The second fundamental aspect is that the Eucharist is the memorial of the death of Christ, and in that moment of Calvary, John recalls Mary’s presence at the foot of the cross. It is a presence in which the Virgin is associated with the mystery and with the offering of Christ to the Father, and in the offering of herself to the Father.
We cannot not think of the Virgin Mary, present in this mystery, of which the Eucharist is the sacramental connection; therefore, either because the Incarnation or because of the sacrifice of the cross, Mary is present.
Moreover, there are numerous expressions of the Fathers of the Church that bring the mystery of the Incarnation closer to that of the Eucharist.
Q: Could you give an example?
Father Castellano: Peter Chrysologus said that Christ “is the bread that sowed in the Virgin, leavened in the flesh, kneaded in the Passion, baked in the oven of the sepulcher, kept in the Church, taken to the altars, gives the faithful heavenly food every day.”

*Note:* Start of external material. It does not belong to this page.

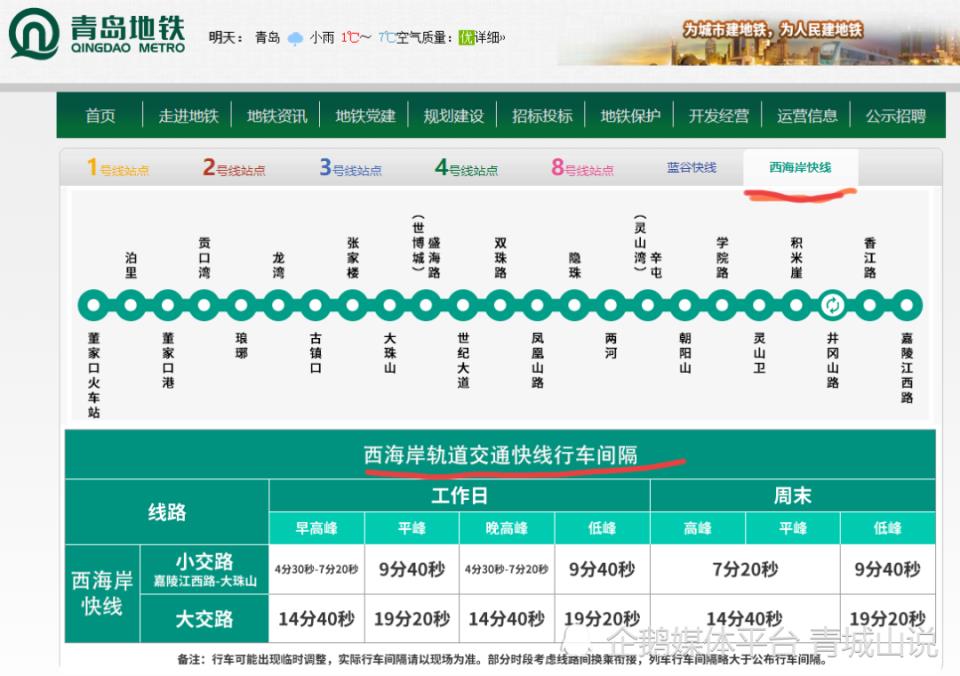Screen dimensions: 960x676
Task: Open the 公示招聘 navigation link
Action: (895, 116)
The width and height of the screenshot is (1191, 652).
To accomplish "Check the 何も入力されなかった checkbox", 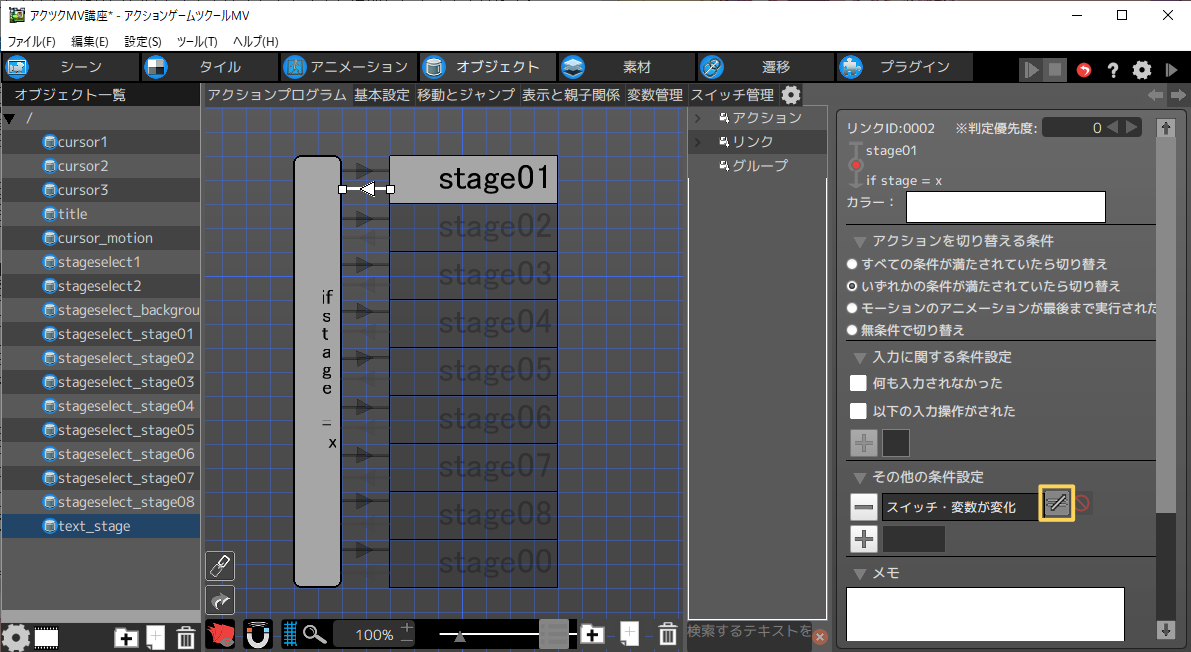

In the Summa Theologiae, St. Thomas Aquinas made a comparison between the virginal birth, which is of a supernatural order, and the eucharistic conversion, which is also supernatural.
The relation between the Eucharist and the Virgin is an integral part of the whole Tradition. In some Eastern rites, for example in the Ethiopian liturgy, they recite: “You are the basket of this bread of burning flame and the cup of this wine. O Mary, who produce in your womb the fruit of the oblation.”
And also: “O Virgin, who brought to fruition what we are about to eat and who made to gush forth what we are about to drink. O bread that lives in you: life-giving bread and salvation for the one who eats it with faith.”
Q: However, we must admit that at present this relation between Mary and the Eucharist is not known or reflected upon.
Father Castellano: In reality, the Pontiffs have always stressed this aspect of Tradition. Paul VII, for example, in “Marialis Cultus” exhorted [us] “to live the Eucharist with the sentiments of faith and love of Mary, Virgin who listened, Virgin of prayer, Virgin who offered, Virgin Mother, as well as Virgin model and teacher of spiritual worship in daily life, transforming herself in a pleasing offering to God.”
We could also refer to John Paul II, who introduced the Institution of the Eucharist among the luminous mysteries of the holy rosary.